Beyond genetic testing itself, what opportunities exist to improve cancer risk assessment, screening, and referral pathways for high-risk patients and their families?

The next larger issue at the top of the funnel… is trying to make sure that outside referring providers have a better sense of how to identify these patients at higher risk and where to refer them. Many of us in our middle age were trained that oncologists do not want to see patients unless they have a tissue diagnosis of cancer. We need to move away from that, and our gynecologists and gastroenterologists here in the area are well versed in these issues now, and they see our practice as a referral point, as they should. The bigger thing in my mind is expanding screening to those patients we identify at higher risk who test negative for a mutation, and the implications for their families.

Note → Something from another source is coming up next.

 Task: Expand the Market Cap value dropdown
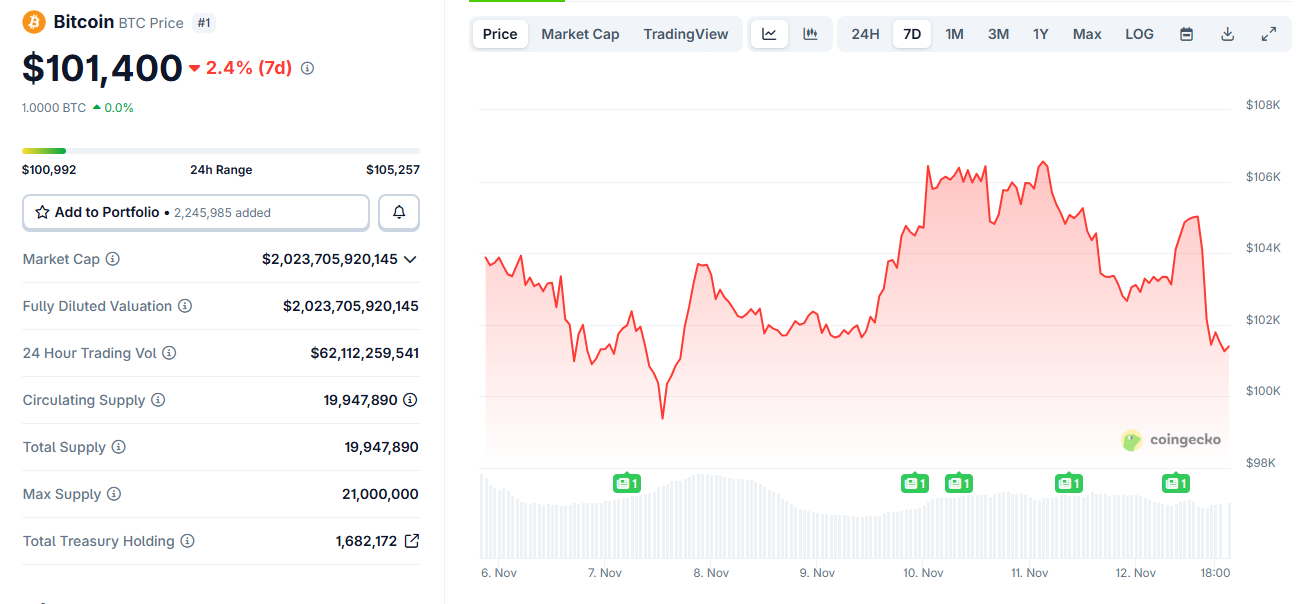[410, 258]
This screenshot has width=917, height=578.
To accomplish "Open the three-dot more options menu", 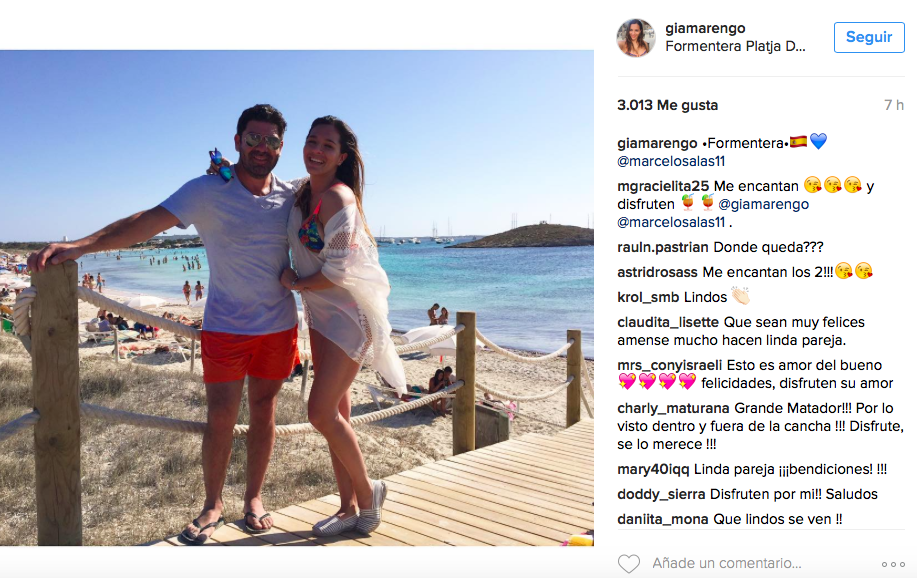I will [893, 564].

As an example, [for] patients who have more than 20 precancerous polyps over their whole life, which [represents] a high number of Americans… patients with over 10 polyps qualify for genetic testing. Patients with over 20 with a negative test fall into a category called colon polyposis of unknown etiology, and the name says it all, but close relatives of those patients would qualify for colonoscopies in some cases as often as every 1 to 2 years, and the vast majority of them do not know.

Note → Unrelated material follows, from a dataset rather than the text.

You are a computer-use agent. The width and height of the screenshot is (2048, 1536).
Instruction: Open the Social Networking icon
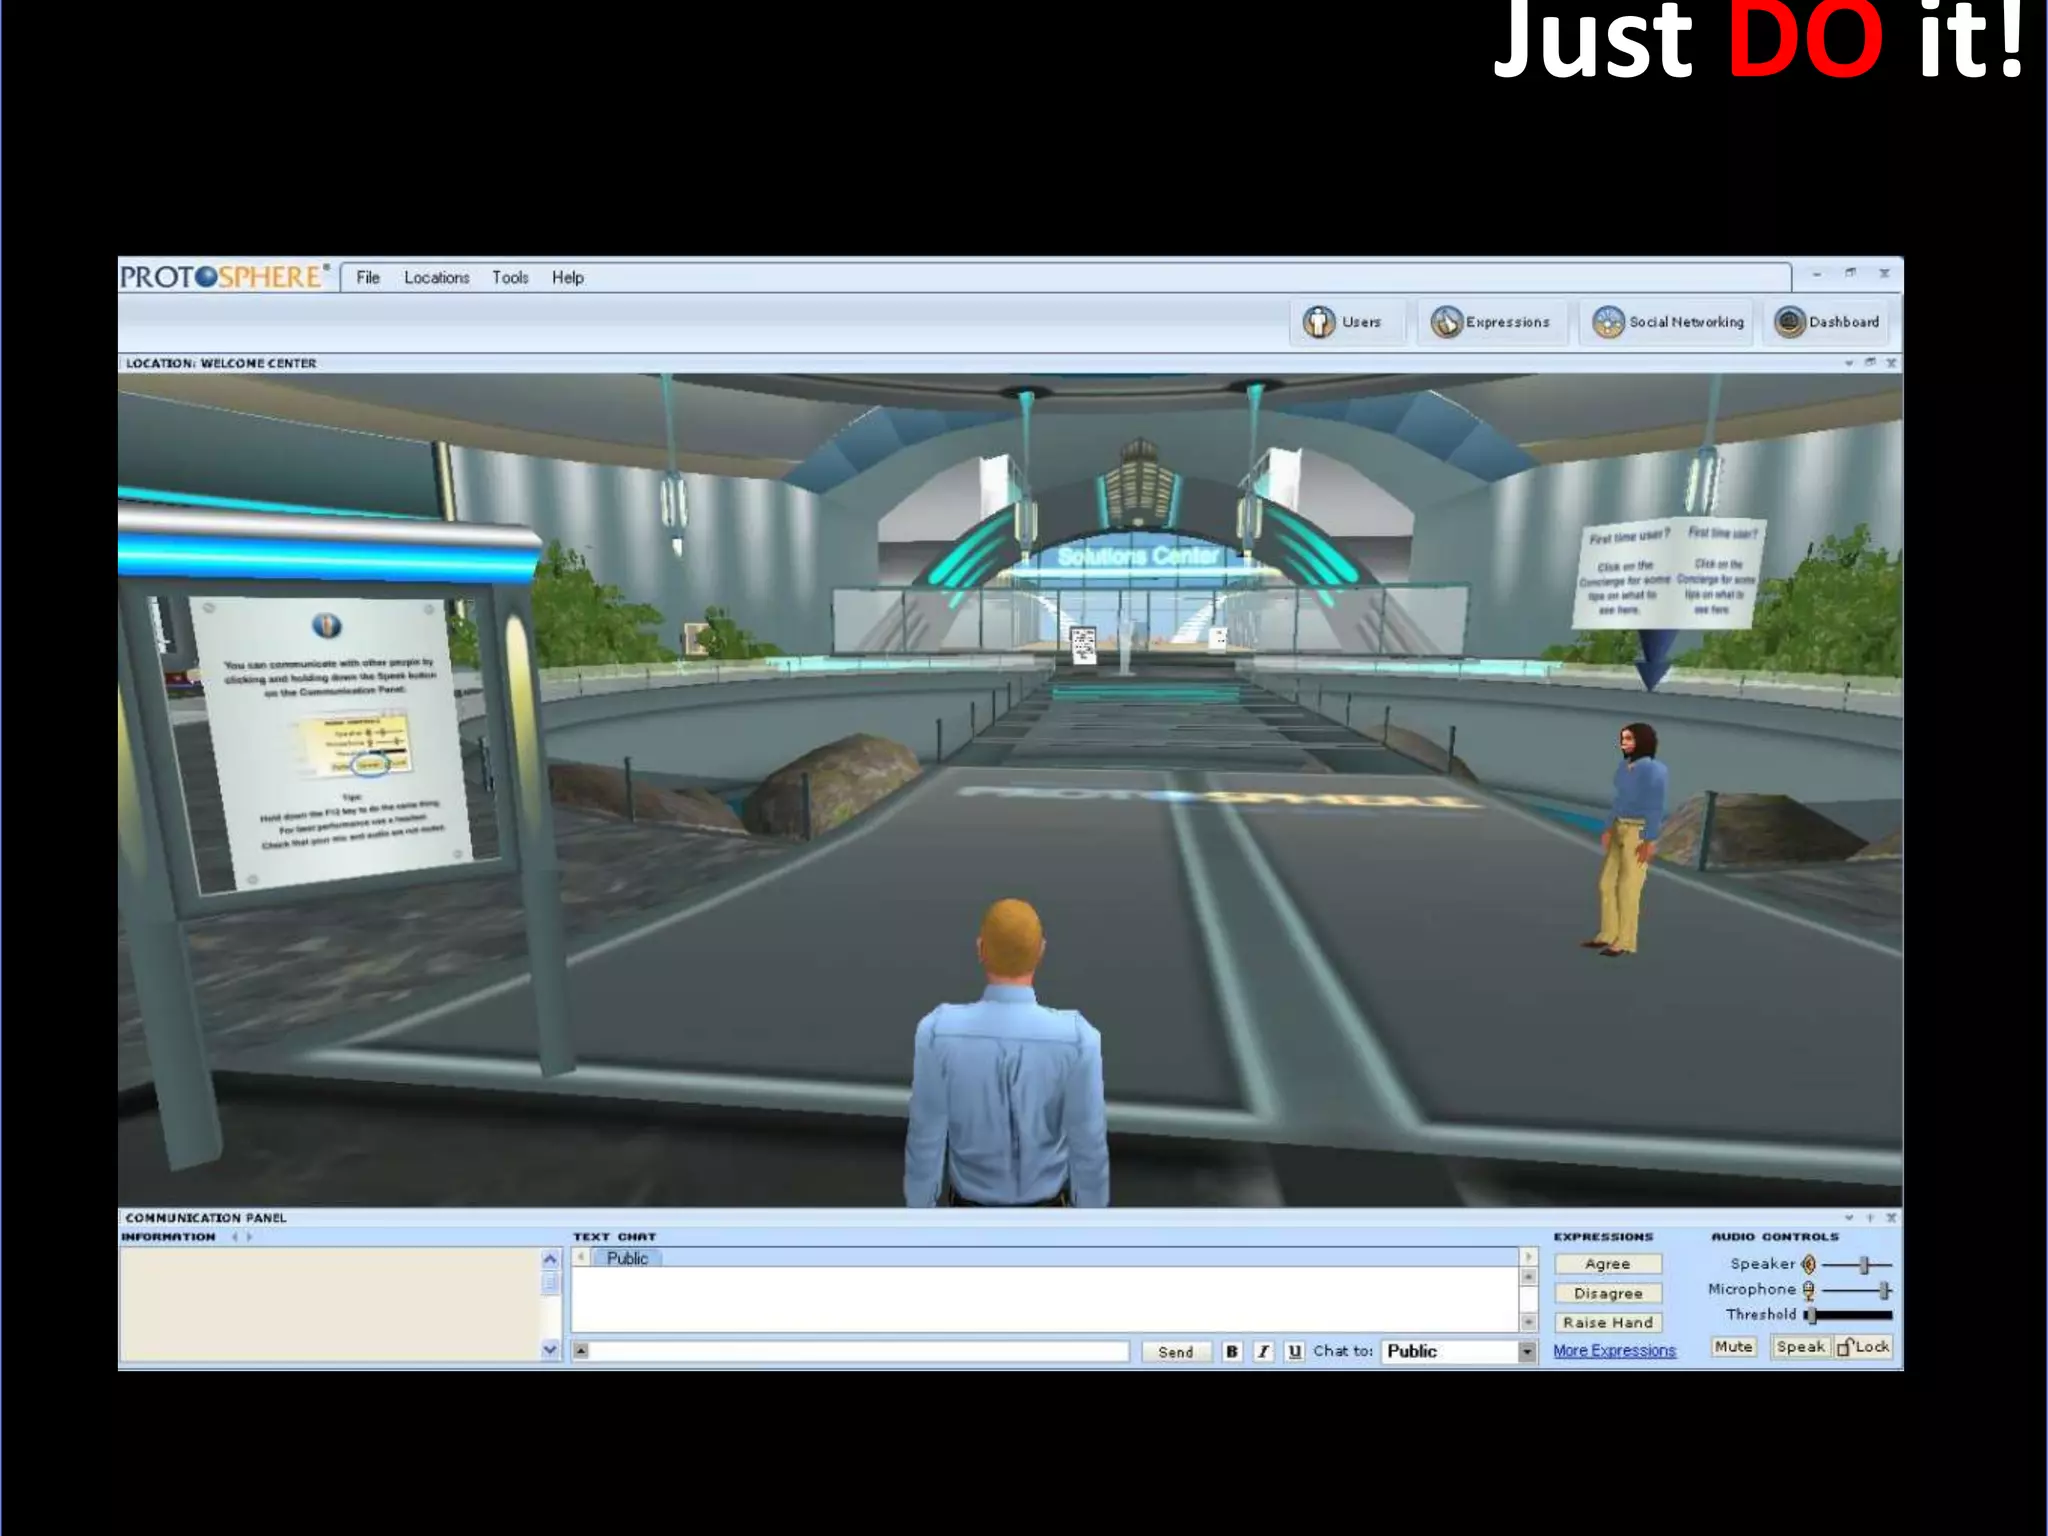[1608, 322]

Up to 10% of American women would qualify for discussion on high-risk breast cancer screening, specifically with breast MRIs. Over the last few years, the Mammogram Quality Safety Act now requires reporting of mammogram breast density on the radiology report, but the vast majority of women don't know what that means, how that relates to breast cancer risk, what to do or where to go with that information, or how to have that evaluated. Mammogram density is rated from A through D, D being the most dense. The newest set of guidelines from 2026 tells us that [for] women with extremely dense breast tissue—category D—if they have category D density at age 50 or [older], they are automatically qualified for screening with mammogram annually, and 6 months later, breast MRI annually. We need to make sure that patients, and then unaffected relatives, and then general Americans are aware that community oncologists want to see them… We need to stop talking about genetic testing and test results. We need to move towards a complete process of risk assessment, and to watch that information, identify those patients, and keep them and ourselves updated, because this risk assessment space, in my immediate experience, changes even more rapidly than treatments for [cancer], because we are talking about panel testing as opposed to treating or screening for 1 individual tumor type.